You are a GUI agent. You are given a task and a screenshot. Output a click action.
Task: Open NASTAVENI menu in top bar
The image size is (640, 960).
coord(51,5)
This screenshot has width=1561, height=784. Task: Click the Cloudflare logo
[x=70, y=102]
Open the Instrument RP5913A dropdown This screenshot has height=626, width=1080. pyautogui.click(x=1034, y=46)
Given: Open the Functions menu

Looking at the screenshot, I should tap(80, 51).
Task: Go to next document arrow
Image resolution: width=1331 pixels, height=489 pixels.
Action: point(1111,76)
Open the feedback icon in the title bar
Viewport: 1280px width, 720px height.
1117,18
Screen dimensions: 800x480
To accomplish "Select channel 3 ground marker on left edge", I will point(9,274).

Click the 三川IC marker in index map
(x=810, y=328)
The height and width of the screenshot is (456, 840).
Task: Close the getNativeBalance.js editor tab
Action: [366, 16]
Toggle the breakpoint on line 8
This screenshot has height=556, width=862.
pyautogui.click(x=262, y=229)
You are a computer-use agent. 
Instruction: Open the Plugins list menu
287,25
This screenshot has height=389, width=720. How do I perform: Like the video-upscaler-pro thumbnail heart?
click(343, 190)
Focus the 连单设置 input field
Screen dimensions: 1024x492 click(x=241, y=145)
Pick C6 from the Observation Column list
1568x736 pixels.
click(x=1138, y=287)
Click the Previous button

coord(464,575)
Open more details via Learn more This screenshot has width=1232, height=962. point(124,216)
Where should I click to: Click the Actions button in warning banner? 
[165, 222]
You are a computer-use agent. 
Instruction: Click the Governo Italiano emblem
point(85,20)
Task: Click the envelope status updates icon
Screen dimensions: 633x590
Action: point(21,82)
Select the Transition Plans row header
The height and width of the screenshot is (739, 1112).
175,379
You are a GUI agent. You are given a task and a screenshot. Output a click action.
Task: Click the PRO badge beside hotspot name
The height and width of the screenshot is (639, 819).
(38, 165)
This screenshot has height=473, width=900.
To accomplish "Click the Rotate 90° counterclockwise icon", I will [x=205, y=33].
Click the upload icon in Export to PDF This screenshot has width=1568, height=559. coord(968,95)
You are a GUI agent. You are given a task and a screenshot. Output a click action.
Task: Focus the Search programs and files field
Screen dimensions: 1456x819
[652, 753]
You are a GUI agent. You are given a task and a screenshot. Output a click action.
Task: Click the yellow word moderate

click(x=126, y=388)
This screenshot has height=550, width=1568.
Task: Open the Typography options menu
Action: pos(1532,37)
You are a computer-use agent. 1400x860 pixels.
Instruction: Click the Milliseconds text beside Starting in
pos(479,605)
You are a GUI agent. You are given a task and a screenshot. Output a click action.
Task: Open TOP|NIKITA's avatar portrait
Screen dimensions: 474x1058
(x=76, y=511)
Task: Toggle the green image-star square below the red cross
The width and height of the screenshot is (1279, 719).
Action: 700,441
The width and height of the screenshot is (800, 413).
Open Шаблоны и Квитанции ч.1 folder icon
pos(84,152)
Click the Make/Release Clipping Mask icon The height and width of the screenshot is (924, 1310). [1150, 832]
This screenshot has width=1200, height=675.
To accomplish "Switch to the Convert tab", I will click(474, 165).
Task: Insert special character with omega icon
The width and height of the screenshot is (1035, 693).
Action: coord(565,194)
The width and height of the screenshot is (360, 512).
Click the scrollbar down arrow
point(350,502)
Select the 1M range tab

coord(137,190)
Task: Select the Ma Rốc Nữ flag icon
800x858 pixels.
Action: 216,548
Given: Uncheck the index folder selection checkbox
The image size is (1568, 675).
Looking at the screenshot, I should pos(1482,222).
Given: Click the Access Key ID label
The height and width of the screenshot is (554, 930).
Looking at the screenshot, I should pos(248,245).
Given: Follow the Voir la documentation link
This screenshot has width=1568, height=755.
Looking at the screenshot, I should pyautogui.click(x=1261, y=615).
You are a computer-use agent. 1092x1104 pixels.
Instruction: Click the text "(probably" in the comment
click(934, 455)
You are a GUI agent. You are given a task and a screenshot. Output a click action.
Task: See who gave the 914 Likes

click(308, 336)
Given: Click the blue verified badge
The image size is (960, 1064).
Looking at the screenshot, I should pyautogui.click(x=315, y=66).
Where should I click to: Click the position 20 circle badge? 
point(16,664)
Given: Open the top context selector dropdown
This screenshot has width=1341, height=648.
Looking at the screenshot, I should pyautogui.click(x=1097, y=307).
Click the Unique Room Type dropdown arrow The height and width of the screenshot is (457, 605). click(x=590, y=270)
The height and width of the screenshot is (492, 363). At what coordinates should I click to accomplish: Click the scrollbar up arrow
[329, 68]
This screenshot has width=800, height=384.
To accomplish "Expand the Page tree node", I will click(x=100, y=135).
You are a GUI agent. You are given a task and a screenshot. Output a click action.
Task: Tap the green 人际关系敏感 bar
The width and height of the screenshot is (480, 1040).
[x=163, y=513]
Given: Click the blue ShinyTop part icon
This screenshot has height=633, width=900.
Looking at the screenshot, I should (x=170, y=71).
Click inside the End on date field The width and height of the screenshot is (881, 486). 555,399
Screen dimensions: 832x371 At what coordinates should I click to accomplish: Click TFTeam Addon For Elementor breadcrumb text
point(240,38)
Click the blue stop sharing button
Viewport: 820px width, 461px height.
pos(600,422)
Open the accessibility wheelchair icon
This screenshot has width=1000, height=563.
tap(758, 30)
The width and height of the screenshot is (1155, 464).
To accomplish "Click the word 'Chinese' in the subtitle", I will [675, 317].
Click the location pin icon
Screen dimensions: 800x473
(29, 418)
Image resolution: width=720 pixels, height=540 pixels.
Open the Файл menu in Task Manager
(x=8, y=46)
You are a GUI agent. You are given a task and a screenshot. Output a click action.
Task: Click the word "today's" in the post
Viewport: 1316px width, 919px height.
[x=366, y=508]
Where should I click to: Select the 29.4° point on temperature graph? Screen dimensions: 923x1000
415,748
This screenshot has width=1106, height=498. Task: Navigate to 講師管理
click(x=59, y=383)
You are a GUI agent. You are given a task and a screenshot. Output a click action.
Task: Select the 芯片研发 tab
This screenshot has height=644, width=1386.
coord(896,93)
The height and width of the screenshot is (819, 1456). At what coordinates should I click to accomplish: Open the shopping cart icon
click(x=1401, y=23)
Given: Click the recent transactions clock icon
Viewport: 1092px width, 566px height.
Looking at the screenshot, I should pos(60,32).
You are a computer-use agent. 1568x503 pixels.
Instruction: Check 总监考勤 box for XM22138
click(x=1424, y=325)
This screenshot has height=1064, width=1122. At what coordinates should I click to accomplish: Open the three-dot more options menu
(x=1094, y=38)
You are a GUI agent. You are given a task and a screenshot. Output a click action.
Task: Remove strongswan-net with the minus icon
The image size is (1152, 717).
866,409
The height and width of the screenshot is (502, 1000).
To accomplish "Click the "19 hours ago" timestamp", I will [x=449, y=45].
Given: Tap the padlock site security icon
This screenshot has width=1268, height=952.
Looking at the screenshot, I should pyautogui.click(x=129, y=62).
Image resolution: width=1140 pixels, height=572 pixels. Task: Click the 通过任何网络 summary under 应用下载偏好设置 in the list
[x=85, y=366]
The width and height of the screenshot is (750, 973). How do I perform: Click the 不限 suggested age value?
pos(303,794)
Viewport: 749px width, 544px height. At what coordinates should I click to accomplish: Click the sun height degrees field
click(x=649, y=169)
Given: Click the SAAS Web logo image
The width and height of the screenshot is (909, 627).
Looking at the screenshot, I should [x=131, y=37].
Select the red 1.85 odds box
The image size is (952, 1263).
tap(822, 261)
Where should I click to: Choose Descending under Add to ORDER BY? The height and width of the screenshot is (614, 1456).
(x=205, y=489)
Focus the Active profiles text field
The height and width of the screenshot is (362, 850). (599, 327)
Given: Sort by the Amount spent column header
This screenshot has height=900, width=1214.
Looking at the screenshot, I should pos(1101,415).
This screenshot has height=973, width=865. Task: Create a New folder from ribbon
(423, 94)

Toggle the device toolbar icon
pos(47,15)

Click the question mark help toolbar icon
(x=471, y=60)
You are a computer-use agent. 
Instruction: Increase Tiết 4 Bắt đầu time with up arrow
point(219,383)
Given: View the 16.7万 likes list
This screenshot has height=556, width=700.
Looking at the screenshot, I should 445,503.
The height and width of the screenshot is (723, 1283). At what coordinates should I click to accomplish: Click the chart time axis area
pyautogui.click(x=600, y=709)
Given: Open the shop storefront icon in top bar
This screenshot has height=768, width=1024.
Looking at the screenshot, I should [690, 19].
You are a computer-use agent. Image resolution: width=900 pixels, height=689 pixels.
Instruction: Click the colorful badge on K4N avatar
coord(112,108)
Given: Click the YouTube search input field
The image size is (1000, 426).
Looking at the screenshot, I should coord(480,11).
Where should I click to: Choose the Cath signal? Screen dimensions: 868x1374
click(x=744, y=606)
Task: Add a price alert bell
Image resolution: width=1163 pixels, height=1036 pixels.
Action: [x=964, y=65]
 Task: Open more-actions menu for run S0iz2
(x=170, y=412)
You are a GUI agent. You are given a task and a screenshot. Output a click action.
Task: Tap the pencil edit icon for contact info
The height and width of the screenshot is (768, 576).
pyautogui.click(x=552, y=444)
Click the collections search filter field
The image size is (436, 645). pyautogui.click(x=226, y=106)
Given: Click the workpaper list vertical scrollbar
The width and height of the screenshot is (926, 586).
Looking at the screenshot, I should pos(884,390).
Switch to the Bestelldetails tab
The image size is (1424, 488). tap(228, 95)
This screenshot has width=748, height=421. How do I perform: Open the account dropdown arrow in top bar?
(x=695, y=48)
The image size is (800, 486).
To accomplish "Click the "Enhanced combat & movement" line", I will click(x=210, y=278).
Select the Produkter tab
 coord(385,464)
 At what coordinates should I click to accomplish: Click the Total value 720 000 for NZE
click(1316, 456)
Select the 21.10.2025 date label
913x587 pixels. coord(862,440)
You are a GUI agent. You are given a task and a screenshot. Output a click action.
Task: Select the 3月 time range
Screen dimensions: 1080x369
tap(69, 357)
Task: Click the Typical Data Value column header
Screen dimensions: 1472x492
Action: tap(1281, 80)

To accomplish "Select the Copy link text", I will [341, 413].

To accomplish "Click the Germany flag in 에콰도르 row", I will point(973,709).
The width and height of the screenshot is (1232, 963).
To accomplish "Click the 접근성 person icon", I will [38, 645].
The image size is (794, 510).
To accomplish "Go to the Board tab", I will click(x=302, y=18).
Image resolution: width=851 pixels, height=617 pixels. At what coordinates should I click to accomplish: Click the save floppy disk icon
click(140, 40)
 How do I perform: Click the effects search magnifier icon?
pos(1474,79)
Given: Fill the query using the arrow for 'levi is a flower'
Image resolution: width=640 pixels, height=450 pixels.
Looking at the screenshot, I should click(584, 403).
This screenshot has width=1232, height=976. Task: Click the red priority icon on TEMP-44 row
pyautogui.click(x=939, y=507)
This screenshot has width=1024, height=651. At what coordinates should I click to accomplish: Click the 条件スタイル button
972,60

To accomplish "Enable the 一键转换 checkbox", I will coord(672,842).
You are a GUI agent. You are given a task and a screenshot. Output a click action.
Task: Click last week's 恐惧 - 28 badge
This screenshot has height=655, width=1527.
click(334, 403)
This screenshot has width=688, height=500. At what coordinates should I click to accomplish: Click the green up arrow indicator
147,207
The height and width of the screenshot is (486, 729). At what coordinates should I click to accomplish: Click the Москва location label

- **WORK TO COMPLETE**
Reproduce, line for line, the material, starting at its first line, and end once the line holding "Toggle the breakpoint on line 8" has been output.

- **THE ANSWER**
You are a GUI agent. You are given a task and a screenshot. Output a click action.
Task: Open NASTAVENI menu in top bar
The image size is (640, 960).
coord(51,5)
This screenshot has width=1561, height=784. Task: Click the Cloudflare logo
[x=70, y=102]
Open the Instrument RP5913A dropdown This screenshot has height=626, width=1080. pyautogui.click(x=1034, y=46)
Given: Open the Functions menu

Looking at the screenshot, I should tap(80, 51).
Task: Go to next document arrow
Image resolution: width=1331 pixels, height=489 pixels.
Action: point(1111,76)
Open the feedback icon in the title bar
Viewport: 1280px width, 720px height.
1117,18
Screen dimensions: 800x480
To accomplish "Select channel 3 ground marker on left edge", I will point(9,274).

Click the 三川IC marker in index map
(x=810, y=328)
The height and width of the screenshot is (456, 840).
Task: Close the getNativeBalance.js editor tab
Action: [366, 16]
Toggle the breakpoint on line 8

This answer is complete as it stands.